*Work instructions*:
Your job is to set down the stretch of entries that opens with the line containing "You are a computer-use agent. Viewport: 1489px" and closes with the line containing "Given: Open the". Keep both end lines, copy each exactly, and add nothing.

========

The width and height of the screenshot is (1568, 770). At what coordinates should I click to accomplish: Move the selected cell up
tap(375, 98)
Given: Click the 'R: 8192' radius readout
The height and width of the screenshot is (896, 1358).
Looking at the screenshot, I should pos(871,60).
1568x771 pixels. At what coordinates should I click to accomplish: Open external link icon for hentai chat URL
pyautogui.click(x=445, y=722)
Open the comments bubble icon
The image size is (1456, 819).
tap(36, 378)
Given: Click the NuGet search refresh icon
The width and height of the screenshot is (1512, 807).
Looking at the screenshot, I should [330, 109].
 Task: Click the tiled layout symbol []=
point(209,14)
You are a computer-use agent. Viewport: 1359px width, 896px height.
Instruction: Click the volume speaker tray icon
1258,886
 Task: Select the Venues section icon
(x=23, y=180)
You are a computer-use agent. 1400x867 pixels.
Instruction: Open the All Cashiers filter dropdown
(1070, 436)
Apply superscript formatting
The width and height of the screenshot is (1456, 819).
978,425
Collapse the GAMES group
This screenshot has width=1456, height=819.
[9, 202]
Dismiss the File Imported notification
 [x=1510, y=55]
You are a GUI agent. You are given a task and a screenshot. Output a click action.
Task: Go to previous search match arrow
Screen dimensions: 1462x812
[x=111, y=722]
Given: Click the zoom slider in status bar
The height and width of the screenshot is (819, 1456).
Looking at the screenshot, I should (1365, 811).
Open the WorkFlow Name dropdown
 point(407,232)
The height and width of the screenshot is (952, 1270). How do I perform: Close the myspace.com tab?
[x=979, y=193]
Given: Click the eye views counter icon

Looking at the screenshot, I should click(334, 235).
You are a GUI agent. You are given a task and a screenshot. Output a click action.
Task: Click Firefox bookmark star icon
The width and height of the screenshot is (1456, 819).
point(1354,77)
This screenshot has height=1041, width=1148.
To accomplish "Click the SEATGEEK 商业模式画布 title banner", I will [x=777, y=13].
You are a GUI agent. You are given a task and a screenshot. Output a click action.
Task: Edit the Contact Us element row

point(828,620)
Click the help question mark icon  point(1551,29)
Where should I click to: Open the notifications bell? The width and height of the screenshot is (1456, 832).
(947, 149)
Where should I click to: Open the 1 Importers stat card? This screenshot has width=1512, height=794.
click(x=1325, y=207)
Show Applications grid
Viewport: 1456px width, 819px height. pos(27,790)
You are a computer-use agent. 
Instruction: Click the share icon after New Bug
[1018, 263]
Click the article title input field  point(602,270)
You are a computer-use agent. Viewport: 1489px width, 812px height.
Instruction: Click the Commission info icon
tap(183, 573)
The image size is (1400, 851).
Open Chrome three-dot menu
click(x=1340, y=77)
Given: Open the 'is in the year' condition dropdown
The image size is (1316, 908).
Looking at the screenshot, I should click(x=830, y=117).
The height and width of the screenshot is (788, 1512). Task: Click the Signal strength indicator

========

*Response box*:
You are a computer-use agent. Viewport: 1489px width, 812px height.
Instruction: Click the Commission info icon
tap(183, 573)
The image size is (1400, 851).
Open Chrome three-dot menu
click(x=1340, y=77)
Given: Open the 'is in the year' condition dropdown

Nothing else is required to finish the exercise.